Exercise directions
Once the pictures are set aside, output all the records exactly.

Record excerpts
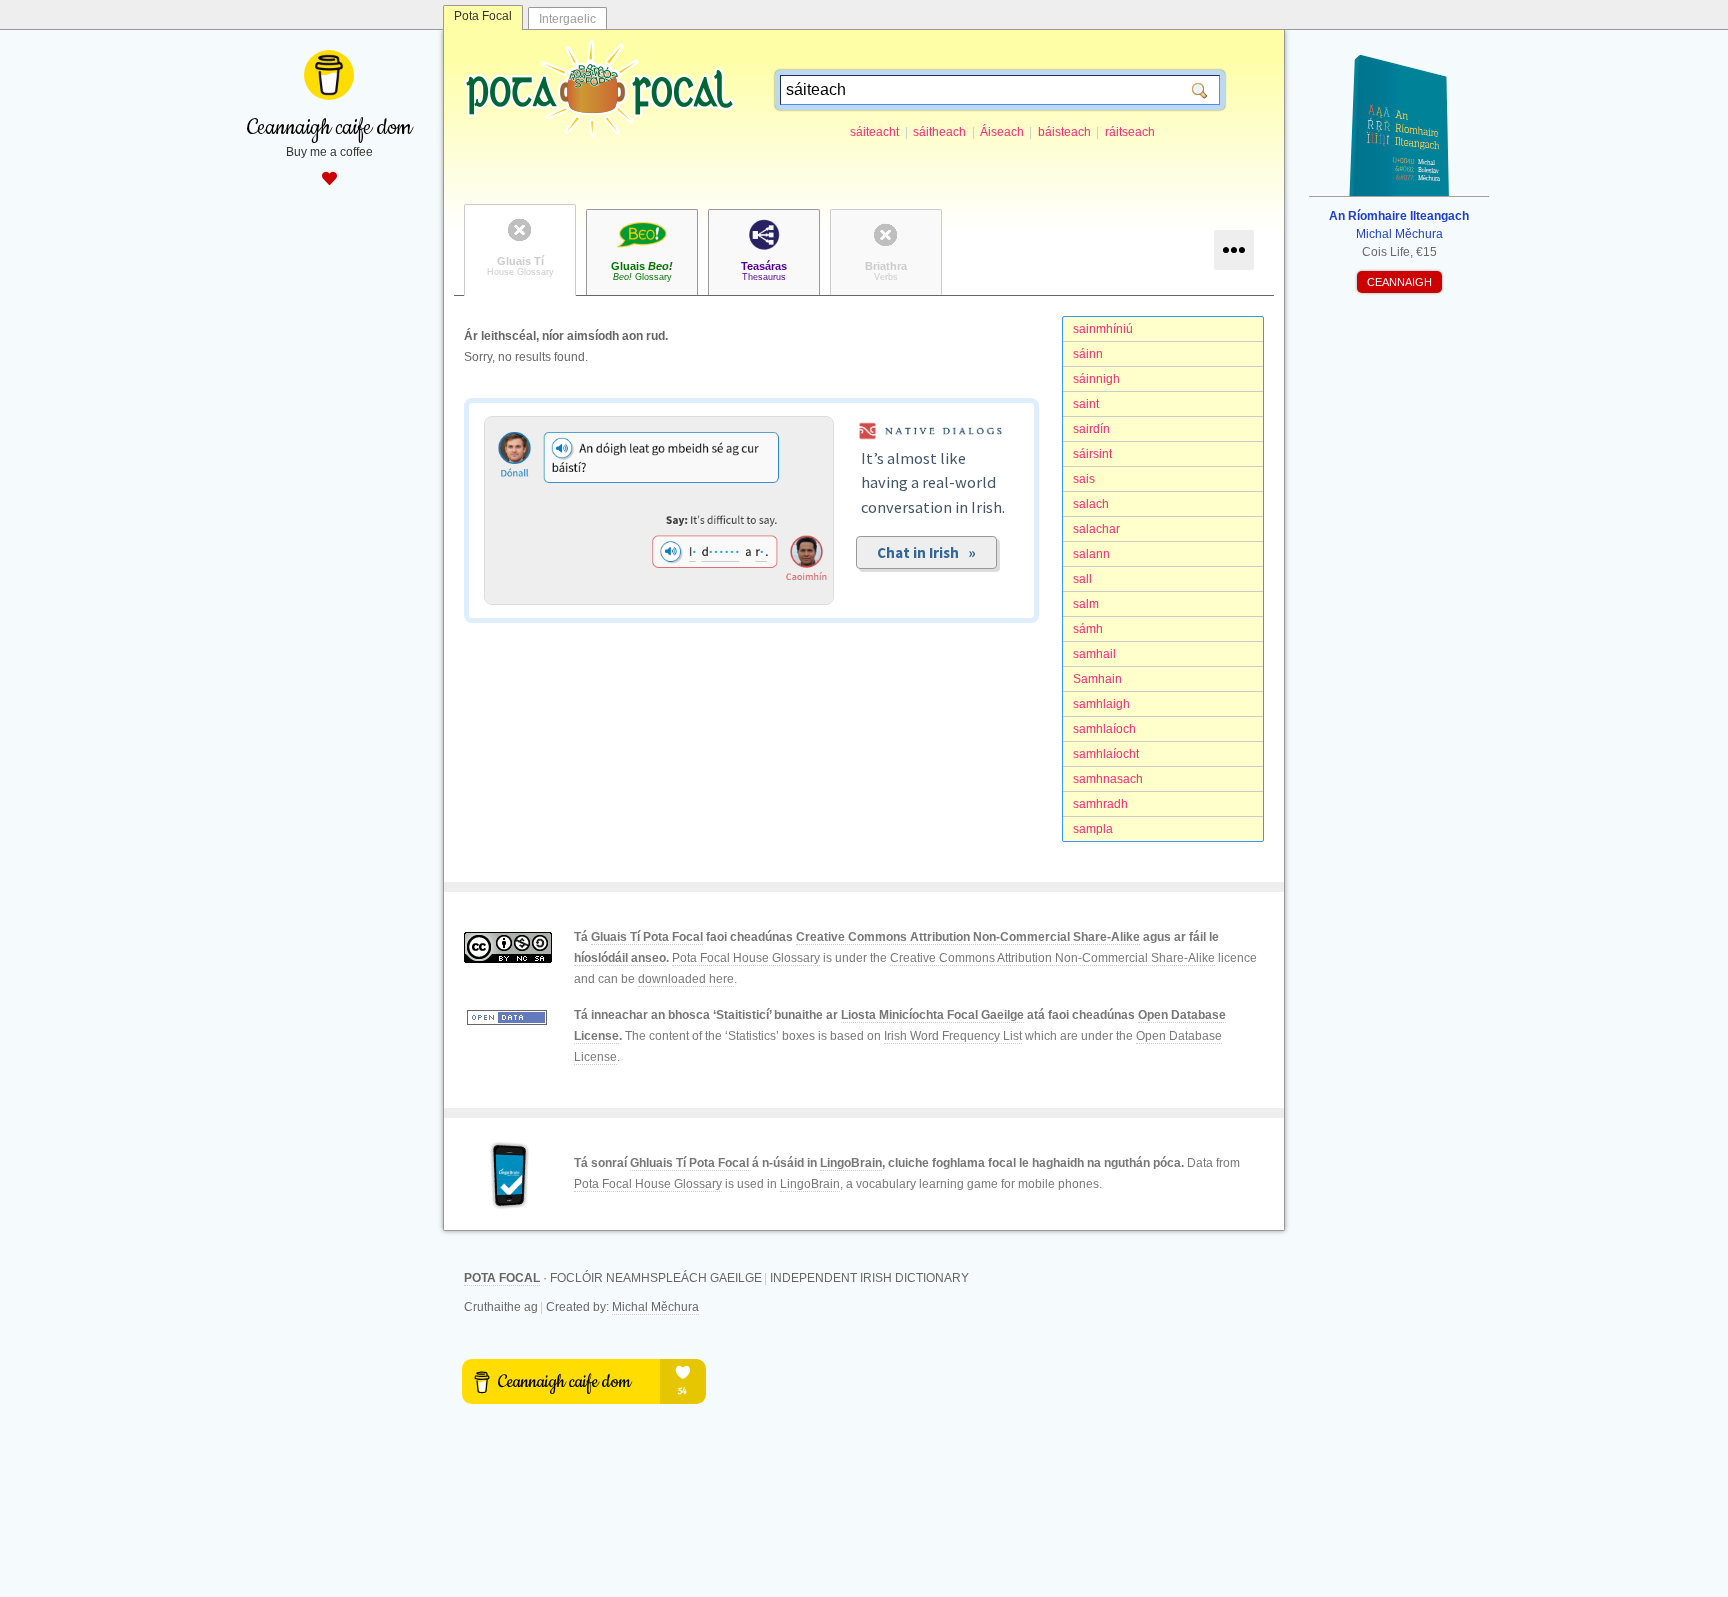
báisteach (1064, 132)
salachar (1096, 529)
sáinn (1088, 354)
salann (1091, 554)
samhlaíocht (1106, 754)
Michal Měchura (655, 1307)
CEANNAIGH (1399, 282)
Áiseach (1002, 132)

Final answer
báisteach (1064, 132)
salachar (1096, 529)
sáinn (1088, 354)
salann (1091, 554)
samhlaíocht (1106, 754)
Michal Měchura (655, 1307)
CEANNAIGH (1399, 282)
Áiseach (1002, 132)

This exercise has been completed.